__INSTRUCTION__
Can you reproduce the items word for word, from the start up to and including the line that contains "Image resolution: width=297", with the pictures left out?

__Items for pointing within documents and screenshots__
☆ ☆ ☆ ☆ ☆

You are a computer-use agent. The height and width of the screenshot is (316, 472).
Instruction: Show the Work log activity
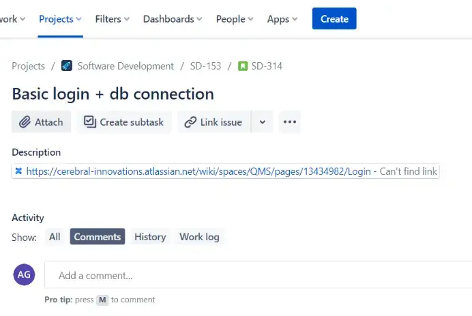pos(199,237)
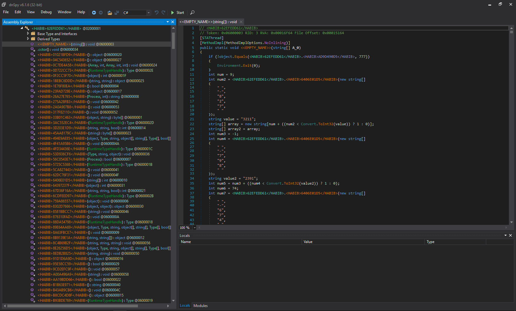Open the Search magnifier tool

pyautogui.click(x=192, y=13)
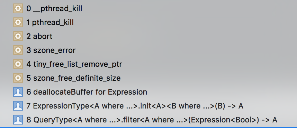Image resolution: width=297 pixels, height=128 pixels.
Task: Click the "for Expression" text in frame 6
Action: click(121, 92)
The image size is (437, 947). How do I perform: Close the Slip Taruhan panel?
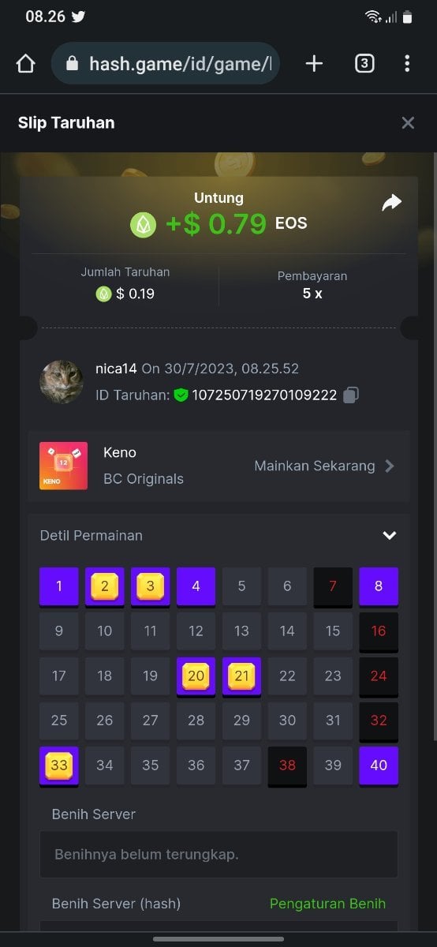pyautogui.click(x=408, y=122)
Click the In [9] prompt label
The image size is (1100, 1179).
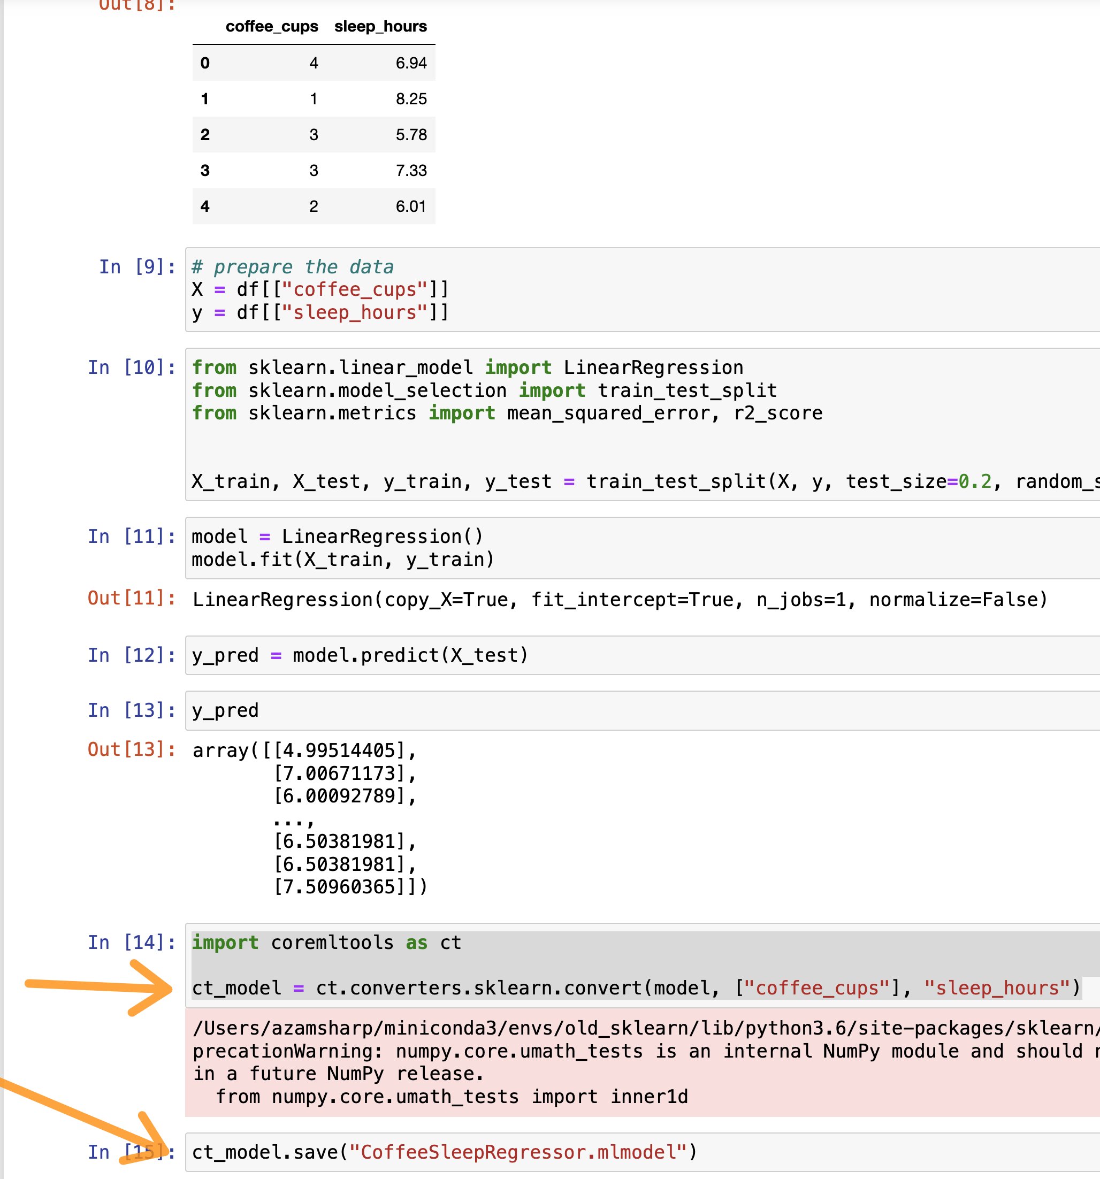coord(137,267)
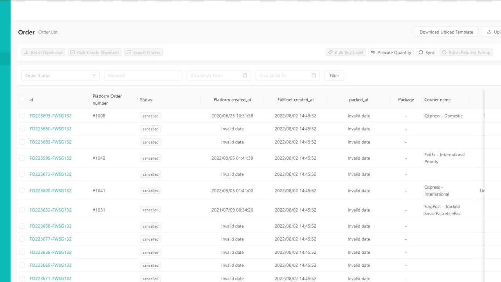Click the Sync refresh icon

420,52
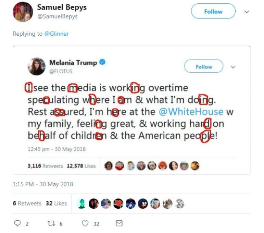Click the 1:15 PM - 30 May 2018 timestamp
The height and width of the screenshot is (233, 264).
[43, 184]
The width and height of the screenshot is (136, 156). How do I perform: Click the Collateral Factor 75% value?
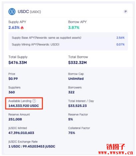pyautogui.click(x=72, y=133)
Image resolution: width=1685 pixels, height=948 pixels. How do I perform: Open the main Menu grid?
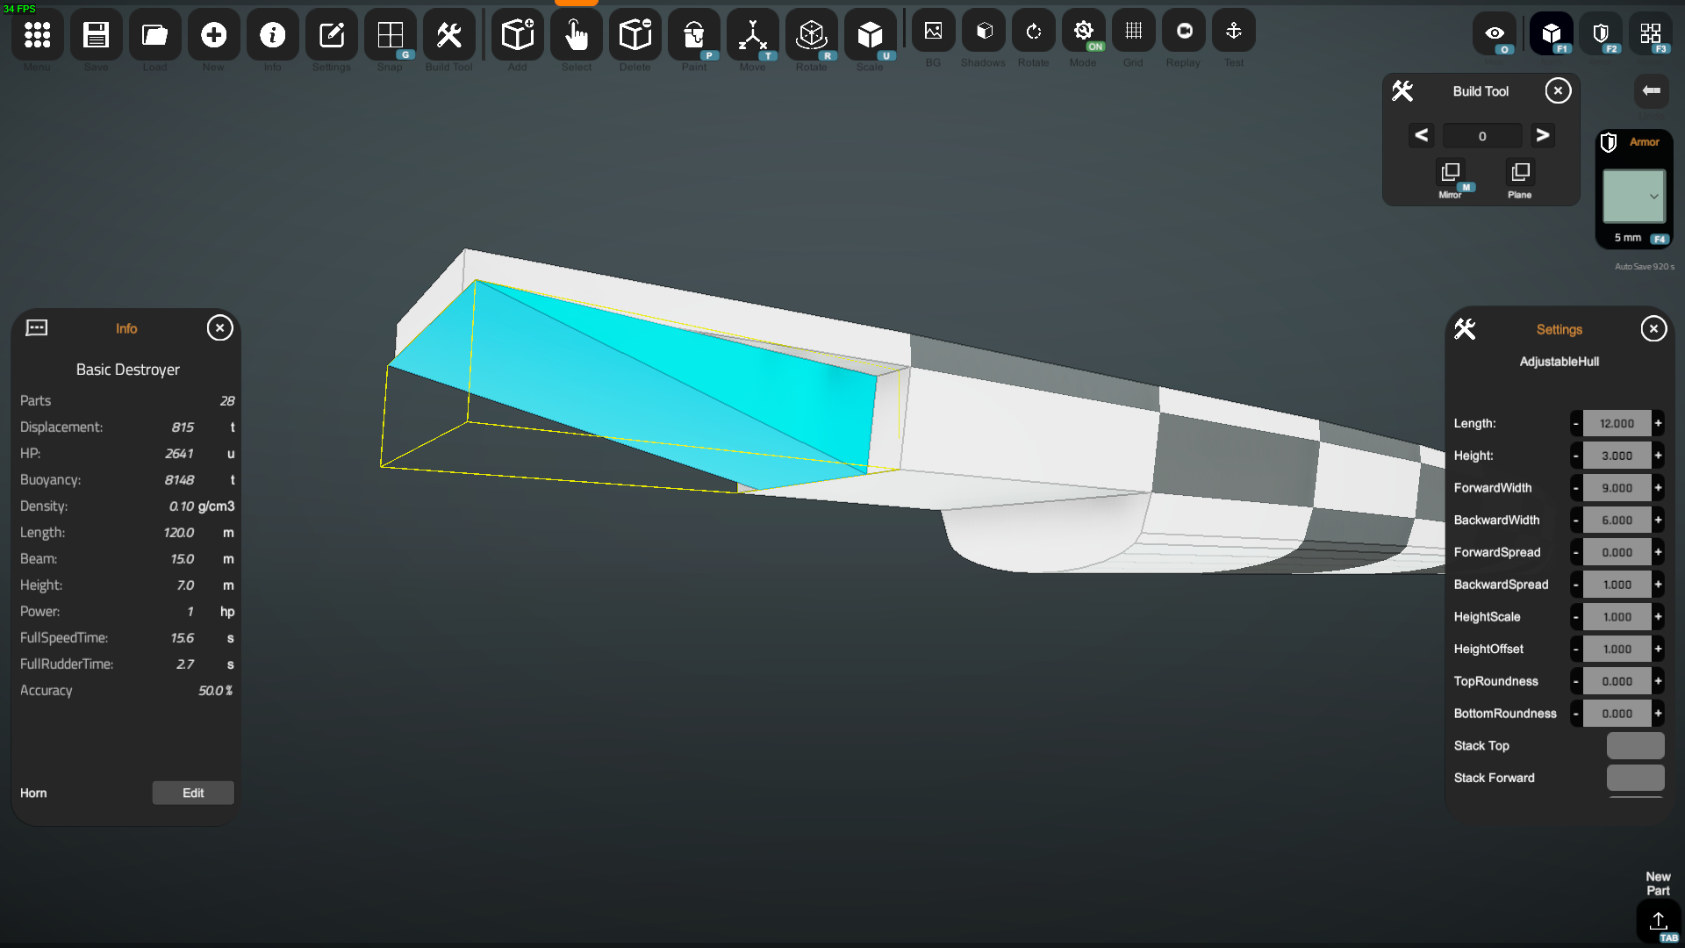pos(37,35)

☆ ☆ ☆ ☆ ☆

__OUTPUT OF THE EXERCISE__
You are a computer-use agent. The height and width of the screenshot is (316, 472).
Instruction: Show the Work log activity
pos(199,237)
Open the Search magnifier tool

pyautogui.click(x=192, y=13)
Image resolution: width=297 pixels, height=128 pixels.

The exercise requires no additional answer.